Common Physical Issues and When to Stop Running

Pelvic girdle pain, where the pubic bone or sacroiliac joint becomes painful during running, affects up to 30 percent of pregnant runners. This pain usually starts in the second or third trimester and feels like a sharp ache in the front of your pelvis or deep in the buttocks. If you develop this pain, you should modify immediately—shorter distances, walk breaks, and pelvic floor physical therapy often help. Some women can continue running through mild pelvic girdle pain with modifications; others must switch to walking or swimming.

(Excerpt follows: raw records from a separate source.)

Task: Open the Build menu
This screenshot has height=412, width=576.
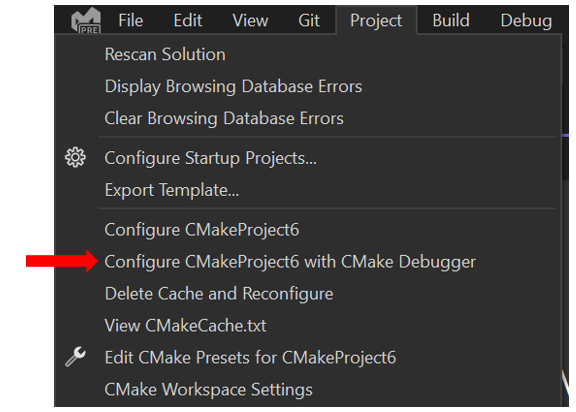Action: coord(451,21)
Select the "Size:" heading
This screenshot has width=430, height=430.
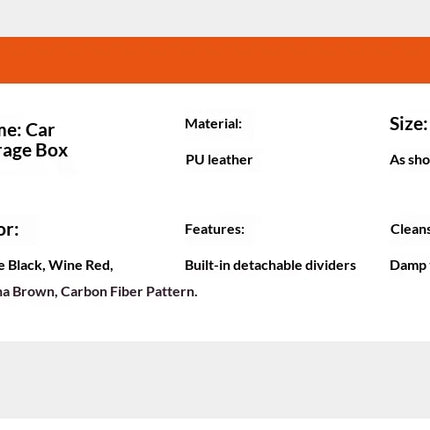tap(409, 124)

Ignoring this pain and pushing through usually makes it worse and can limit your mobility postpartum.

Shortness of breath during pregnancy running is normal but should be monitored. Your oxygen demands are higher, and your baby is taking up space that your lungs used to have. If you feel dizzy, lightheaded, or unable to catch your breath even at a very easy pace, stop and consult your doctor. A sharp pain in your lower abdomen, vaginal bleeding, leaking fluid, or severe cramping during or after running are reasons to stop immediately and seek medical care. These are rare in uncomplicated pregnancies, but they require urgent evaluation.

Cross-Training and Recovery During Pregnancy

Swimming and water running are excellent alternatives to land running during pregnancy because they provide cardiovascular work without joint impact. Water supports your extra weight and reduces pressure on your pelvic floor, which many pregnant runners appreciate in the second and third trimesters. A pregnant woman who swam two days per week and ran two days per week found this combination gave her the aerobic stimulus she wanted while reducing impact-related joint strain and pelvic floor pressure. Walking is equally valid during pregnancy and requires no apology.

Many women find that brisk walking—where you’re moving at a 3.5-4 mph pace with good posture—becomes their primary cardiovascular activity in the third trimester, and there’s nothing wrong with that. Your cardiovascular system doesn’t discriminate between running and walking; both provide aerobic stimulus. Recovery becomes more important during pregnancy because your body is managing the substantial work of pregnancy alongside training. Aiming for at least one complete rest day per week and paying attention to sleep quality will help you sustain training throughout pregnancy.

Impact on Labor, Delivery, and Postpartum Running

Research suggests that staying active during pregnancy, including running, may have small benefits for labor and delivery. Active women often labor more efficiently and have shorter active labor phases compared to sedentary women, though the differences are small and many factors influence labor duration. There’s no evidence that running during pregnancy reduces pain during labor or makes delivery easier, so don’t expect exercise to be a guarantee of a “better” birth experience. Returning to running postpartum is a separate process from pregnancy running.

Most medical providers recommend waiting until your six-week or twelve-week postpartum check-up before resuming running, and even then, starting with walk-run combinations is wise. Your pelvic floor has just been through tremendous strain, your abs are stretched, and relaxin is still present in your system. A runner who delivered vaginally waited three months before attempting to run again and started with 1-minute running intervals every 2 minutes of walking. Starting back too quickly postpartum is one of the most common causes of pelvic floor dysfunction, including incontinence, that can persist for years.